And I got tickets to the Boston show, bitches.
Painful, Painful Nerdery.
When people want to know about certain things, they talk to me. As if I were Mad Max and they were a desperate villager who needed to find a truck to haul gasoline. But it’s not quite as cool as post-apocolyptic gang warfare-related advice – when all they’re asking you is to tell them what movies you recently went to by yourself before masturbating yourself to sleep whilst crying.
“I’m greatly looking forward to King Kong and A Scanner Darkly, which is an animated version of a Philip K. Dick book,” said Dave Pye, senior account manager with a Boston-based search engine marketing firm. “Blade Runner, Total Recall and Minority Report are all great geek movies based on Dick’s work, and I hope the trend continues.”
Still, it’s very nice to be an authority on something. Maybe I can work my way up to Advanced Dungeons and Dragons.
Fumigating Neverland.
When I moved in to my current apartment, it was September 2000 and I was 26 years old.

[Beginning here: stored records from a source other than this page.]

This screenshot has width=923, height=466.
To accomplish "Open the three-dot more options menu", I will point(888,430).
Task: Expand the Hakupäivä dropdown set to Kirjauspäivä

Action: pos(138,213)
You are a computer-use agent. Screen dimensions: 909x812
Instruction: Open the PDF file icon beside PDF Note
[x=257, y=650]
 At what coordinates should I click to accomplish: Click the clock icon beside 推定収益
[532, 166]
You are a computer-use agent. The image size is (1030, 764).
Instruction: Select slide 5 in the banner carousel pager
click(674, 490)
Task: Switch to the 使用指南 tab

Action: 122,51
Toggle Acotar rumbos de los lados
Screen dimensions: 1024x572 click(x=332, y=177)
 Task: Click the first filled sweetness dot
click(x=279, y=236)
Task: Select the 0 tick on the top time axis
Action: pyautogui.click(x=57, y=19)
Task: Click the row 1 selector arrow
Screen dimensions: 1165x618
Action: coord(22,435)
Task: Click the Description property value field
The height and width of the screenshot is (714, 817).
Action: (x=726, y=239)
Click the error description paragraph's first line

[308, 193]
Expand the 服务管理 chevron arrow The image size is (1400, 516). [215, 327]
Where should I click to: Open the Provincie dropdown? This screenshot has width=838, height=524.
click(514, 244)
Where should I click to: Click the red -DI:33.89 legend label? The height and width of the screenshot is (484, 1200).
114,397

I had a sweet job, a building which was always full of young girls, a fraternity-esque social life and the interior decorating to match. It was cheesy, but it was OK to be cheesy. It was expected – and I was in good, cheesy company. But as Seamus left in September for new horizons in Hartford, I am now the very last of the old guard.
The years have flown past, and I’ve never updated my decor. Sitting in my room now, I see the signed flag of St. George I received when I left the Hinds Head in 1998. An original operational 1977 Han Solo blaster. A remote controlled R2D2 which is even older. A map of Northern Ireland printed on Irish linen I got in Belfast in 2001. Goldfinger, Casino, Die Hard 3 and A Bronx Tale (way to go Lillo by the way,) posters. My skydiving certificate. Multiple DeNiro, Sinatra and Frank Black 8x10s. Unframed photographs that are taped to the walls including my football team group shots that are all curled up at the edges and need to be preserved as they may still impress girls. A creative writing award I won in 1991 that definitely never will. A boomerrang I got in Australia and a wooden machete I got in South Africa. And there’s a few shitloads more.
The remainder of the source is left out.